[Collected data]
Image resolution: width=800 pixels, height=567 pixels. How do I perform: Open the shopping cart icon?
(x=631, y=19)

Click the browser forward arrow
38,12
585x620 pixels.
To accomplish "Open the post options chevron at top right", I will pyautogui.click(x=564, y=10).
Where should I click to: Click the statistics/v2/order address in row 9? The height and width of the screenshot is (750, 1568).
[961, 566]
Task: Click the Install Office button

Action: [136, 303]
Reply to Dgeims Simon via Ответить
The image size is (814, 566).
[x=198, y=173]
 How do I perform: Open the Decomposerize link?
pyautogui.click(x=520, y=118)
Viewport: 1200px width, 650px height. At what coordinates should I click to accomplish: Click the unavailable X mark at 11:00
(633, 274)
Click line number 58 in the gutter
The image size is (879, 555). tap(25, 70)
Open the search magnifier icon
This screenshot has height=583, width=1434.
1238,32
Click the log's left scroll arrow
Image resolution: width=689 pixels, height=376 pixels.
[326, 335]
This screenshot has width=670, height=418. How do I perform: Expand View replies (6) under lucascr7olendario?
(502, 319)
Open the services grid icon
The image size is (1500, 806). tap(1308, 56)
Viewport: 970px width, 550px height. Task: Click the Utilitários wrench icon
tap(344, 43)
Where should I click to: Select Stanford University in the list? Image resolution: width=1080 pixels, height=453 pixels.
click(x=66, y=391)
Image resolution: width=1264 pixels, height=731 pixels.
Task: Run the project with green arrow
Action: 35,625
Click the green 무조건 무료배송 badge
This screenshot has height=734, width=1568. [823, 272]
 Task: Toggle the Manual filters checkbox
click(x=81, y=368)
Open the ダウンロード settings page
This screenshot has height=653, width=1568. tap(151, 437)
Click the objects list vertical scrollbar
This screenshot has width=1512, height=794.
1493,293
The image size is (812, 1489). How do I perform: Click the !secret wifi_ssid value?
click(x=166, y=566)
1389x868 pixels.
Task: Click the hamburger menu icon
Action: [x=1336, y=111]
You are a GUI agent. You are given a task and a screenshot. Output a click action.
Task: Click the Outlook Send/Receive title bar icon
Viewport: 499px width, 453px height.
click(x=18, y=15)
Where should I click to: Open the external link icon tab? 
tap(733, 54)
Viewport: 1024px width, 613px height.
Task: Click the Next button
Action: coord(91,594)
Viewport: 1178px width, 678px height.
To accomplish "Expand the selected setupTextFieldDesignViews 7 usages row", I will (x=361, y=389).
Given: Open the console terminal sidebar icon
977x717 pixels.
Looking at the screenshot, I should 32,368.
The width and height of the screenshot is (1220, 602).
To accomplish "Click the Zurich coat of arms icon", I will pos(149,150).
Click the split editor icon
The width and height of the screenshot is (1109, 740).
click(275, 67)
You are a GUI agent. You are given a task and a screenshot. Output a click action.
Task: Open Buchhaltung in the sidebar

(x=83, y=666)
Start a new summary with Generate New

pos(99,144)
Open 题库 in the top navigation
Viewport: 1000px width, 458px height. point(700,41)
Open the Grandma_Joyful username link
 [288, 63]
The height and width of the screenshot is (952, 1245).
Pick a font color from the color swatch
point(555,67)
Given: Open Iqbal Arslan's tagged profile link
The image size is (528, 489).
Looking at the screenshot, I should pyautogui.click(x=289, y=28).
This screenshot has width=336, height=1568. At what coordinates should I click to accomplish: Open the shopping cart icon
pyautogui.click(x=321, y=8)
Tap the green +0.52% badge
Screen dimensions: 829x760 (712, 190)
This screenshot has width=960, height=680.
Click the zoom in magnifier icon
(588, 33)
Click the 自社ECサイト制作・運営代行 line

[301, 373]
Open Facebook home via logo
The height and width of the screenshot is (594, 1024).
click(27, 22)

TASK OBJECTIVE » Print all the data exactly as shown above.

TASK RESPONSE »
Image resolution: width=800 pixels, height=567 pixels. How do I perform: Open the shopping cart icon?
(x=631, y=19)

Click the browser forward arrow
38,12
585x620 pixels.
To accomplish "Open the post options chevron at top right", I will pyautogui.click(x=564, y=10).
Where should I click to: Click the statistics/v2/order address in row 9? The height and width of the screenshot is (750, 1568).
[961, 566]
Task: Click the Install Office button

Action: [136, 303]
Reply to Dgeims Simon via Ответить
The image size is (814, 566).
[x=198, y=173]
 How do I perform: Open the Decomposerize link?
pyautogui.click(x=520, y=118)
Viewport: 1200px width, 650px height. At what coordinates should I click to accomplish: Click the unavailable X mark at 11:00
(633, 274)
Click line number 58 in the gutter
The image size is (879, 555). tap(25, 70)
Open the search magnifier icon
This screenshot has height=583, width=1434.
1238,32
Click the log's left scroll arrow
Image resolution: width=689 pixels, height=376 pixels.
[326, 335]
This screenshot has width=670, height=418. How do I perform: Expand View replies (6) under lucascr7olendario?
(502, 319)
Open the services grid icon
The image size is (1500, 806). tap(1308, 56)
Viewport: 970px width, 550px height. Task: Click the Utilitários wrench icon
tap(344, 43)
Where should I click to: Select Stanford University in the list? Image resolution: width=1080 pixels, height=453 pixels.
click(x=66, y=391)
Image resolution: width=1264 pixels, height=731 pixels.
Task: Run the project with green arrow
Action: 35,625
Click the green 무조건 무료배송 badge
This screenshot has height=734, width=1568. [823, 272]
 Task: Toggle the Manual filters checkbox
click(x=81, y=368)
Open the ダウンロード settings page
This screenshot has height=653, width=1568. tap(151, 437)
Click the objects list vertical scrollbar
This screenshot has width=1512, height=794.
1493,293
The image size is (812, 1489). How do I perform: Click the !secret wifi_ssid value?
click(x=166, y=566)
1389x868 pixels.
Task: Click the hamburger menu icon
Action: [x=1336, y=111]
You are a GUI agent. You are given a task and a screenshot. Output a click action.
Task: Click the Outlook Send/Receive title bar icon
Viewport: 499px width, 453px height.
click(x=18, y=15)
Where should I click to: Open the external link icon tab? 
tap(733, 54)
Viewport: 1024px width, 613px height.
Task: Click the Next button
Action: coord(91,594)
Viewport: 1178px width, 678px height.
To accomplish "Expand the selected setupTextFieldDesignViews 7 usages row", I will (x=361, y=389).
Given: Open the console terminal sidebar icon
977x717 pixels.
Looking at the screenshot, I should 32,368.
The width and height of the screenshot is (1220, 602).
To accomplish "Click the Zurich coat of arms icon", I will pos(149,150).
Click the split editor icon
The width and height of the screenshot is (1109, 740).
click(275, 67)
You are a GUI agent. You are given a task and a screenshot. Output a click action.
Task: Open Buchhaltung in the sidebar

(x=83, y=666)
Start a new summary with Generate New

pos(99,144)
Open 题库 in the top navigation
Viewport: 1000px width, 458px height. point(700,41)
Open the Grandma_Joyful username link
 [288, 63]
The height and width of the screenshot is (952, 1245).
Pick a font color from the color swatch
point(555,67)
Given: Open Iqbal Arslan's tagged profile link
The image size is (528, 489).
Looking at the screenshot, I should pyautogui.click(x=289, y=28).
This screenshot has width=336, height=1568. At what coordinates should I click to accomplish: Open the shopping cart icon
pyautogui.click(x=321, y=8)
Tap the green +0.52% badge
Screen dimensions: 829x760 (712, 190)
This screenshot has width=960, height=680.
Click the zoom in magnifier icon
(588, 33)
Click the 自社ECサイト制作・運営代行 line

[301, 373]
Open Facebook home via logo
The height and width of the screenshot is (594, 1024).
click(27, 22)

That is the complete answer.